Late Homework Policy:
The weekly assignments are due at the beginning of class. Assignments handed in after class will incur a 10% penalty; the penalty will increase by 10% for each additional day late.

Reading:
Feynman pgs. 1–51, Mead papers

Please show all of your work, and remember, your solutions must be legible. The points for each problem are noted on the problem statement.
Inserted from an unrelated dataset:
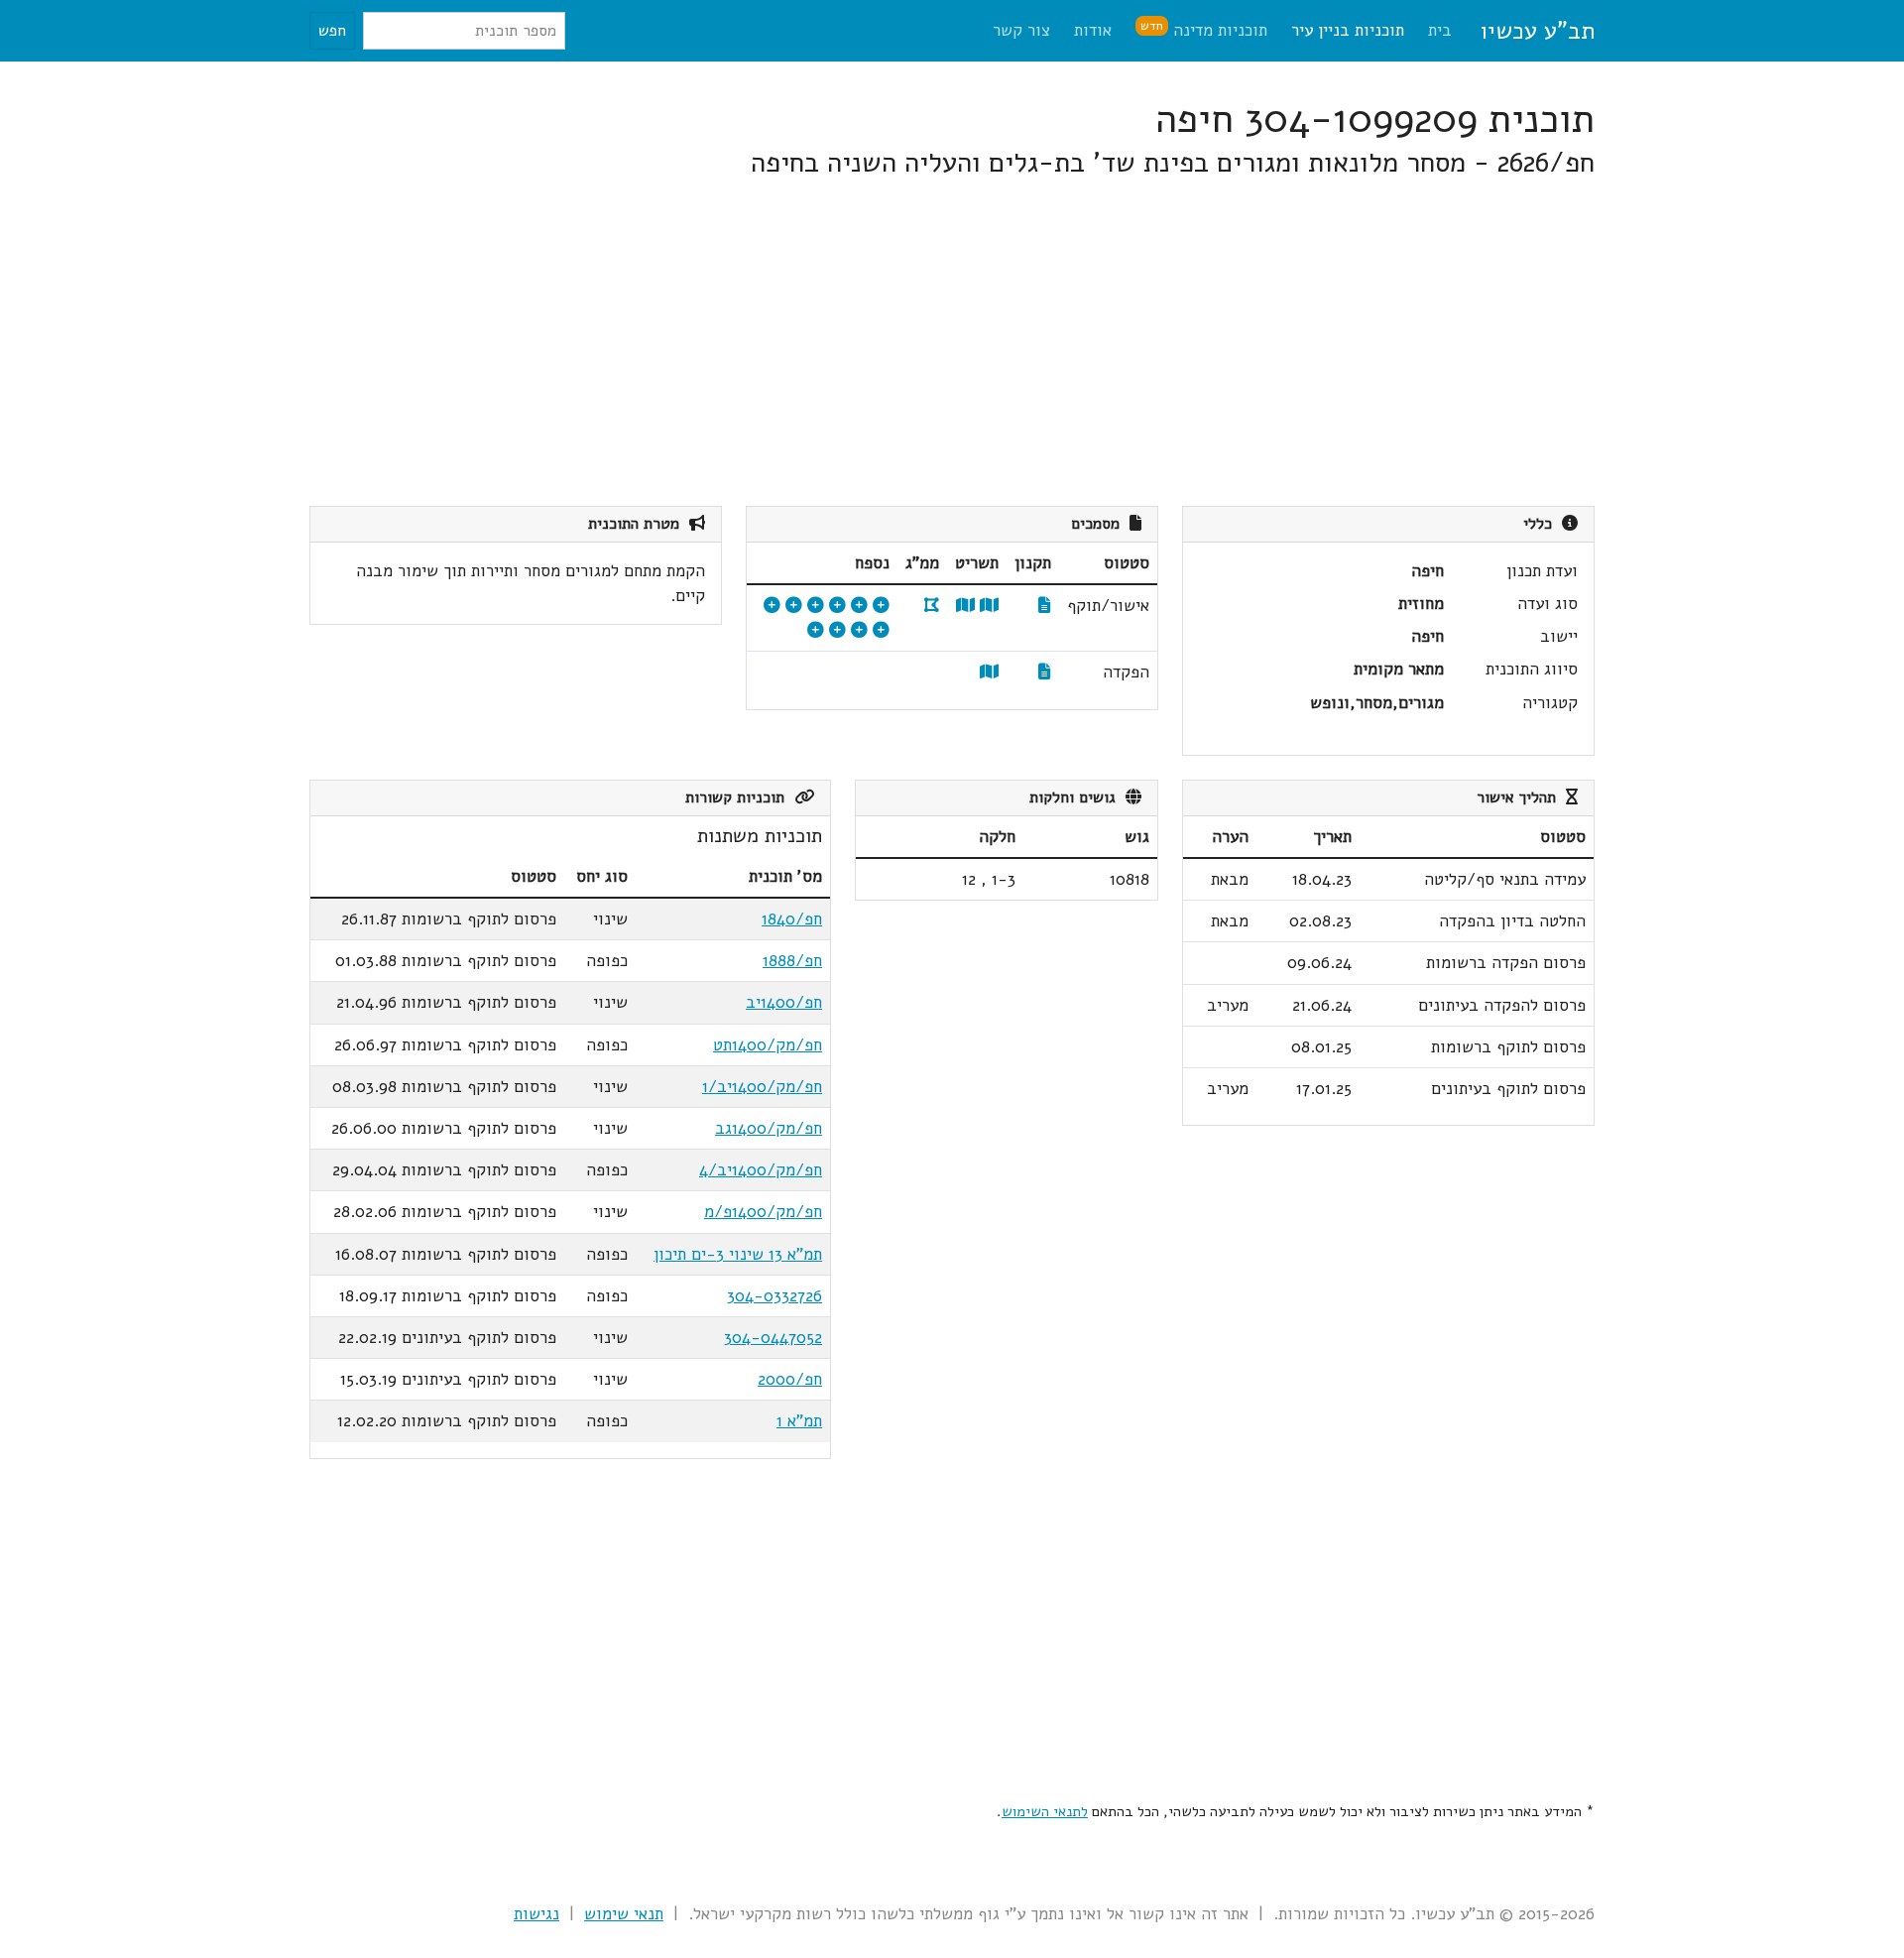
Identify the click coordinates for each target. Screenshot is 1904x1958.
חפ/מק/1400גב (768, 1128)
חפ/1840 (792, 919)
1. (10 pts) Design a 1-bit full adder using basic logic gates (ANDs, ORs, XORs, etc.). A 1-bit full adder has 3 inputs and 2 outputs: The inputs are two numbers A and B (each 1-bit) to be summed, and a carry-in bit C_in; the outputs are sum, S, and carryout, C_out. See pg. 33 of the Feynman text for a picture of a full adder. If you’ve never designed logic circuits before, one way to do this problem is to (1) write a truth table, showing Sum and C_out as functions of A, B, and C_in; (2) write logical (Boolean) expressions for Sum and C_out from your truth table; and (3) draw logic circuits to implement the Boolean expressions. You can find a truth table for a half adder on pg. 22 of the Feynman text—you need to add the carry-in bit to this table to make a full adder. See if you can come up with a simple implementations (i.e. one that uses only a small number of logic gates). Is the adder reversible? Explain.
 

2. (10 pts) Design a 4-bit adder using four 1-bit full adders. A 4-bit adder takes two 4-bit binary numbers, X, and Y, and produces the sum, Z, and a carryout bit, C_out. Draw your solution using boxes to represent the 1-bit adders. Can you use this approach to make an 8-bit adder? A 16-bit adder?  Finally, describe (in words) how you might implement a multiplier using only adders and a few basic logic gates. 
 

3. (10 pts) Design a 1-bit full adder using CCN gates. This adder must have the same number of inputs as it has outputs (how many inputs and outputs are there?), so that it does not destroy information. Use the same approach that you used for problem #1. The only difference between this problem and problem #1 is that here you have to figure out how to implement logic functions using CCN gates. Is this adder reversible? Explain.
 

4. (10 pts) Imagine a circuit that represents information using narrow voltage pulses on a wire, rather than using static voltages. So, for example, instead of 5Volts representing a logic "1" and 0Volts representing a logic "0", in this system the presence of a narrow pulse at time t = 1 represents a "1", and the presence of a pulse at time t = 0 represents a "0". Further imagine that the only circuit elements that you have are delay lines (delays a pulse by a fixed time) and coincidence detectors (generates a pulse output if one or more input pulses are coincident). The coincidence detectors have adjustable thresholds, so that you can create multiple-input devices that generate output pulses when at least 2 inputs are coincident, or when at least 3 inputs are coincident, etc. You will also need a timer, that generates a single pulse t = 0 (basically a clock). Design a 1-bit full adder using only these components. (Instructors note: The brain uses pulses to represent information, and we don’t know how or why. This problem is an attempt to get you thinking about pulse representations. It derives from a recent theoretical model for pulse computation in the brain. Unfortunately, I think you’ll find the results very unsatisfying—this may tell us that the brain doesn’t make adders, or doesn’t compute using timing and coincidence like this, or both).
 

5. (10 pts) Can you construct a 1-bit full adder using only CN gates? If not, why not? (Instructors note: This same problem doomed single-layer perceptrons—the first neural networks that had well-defined learning rules).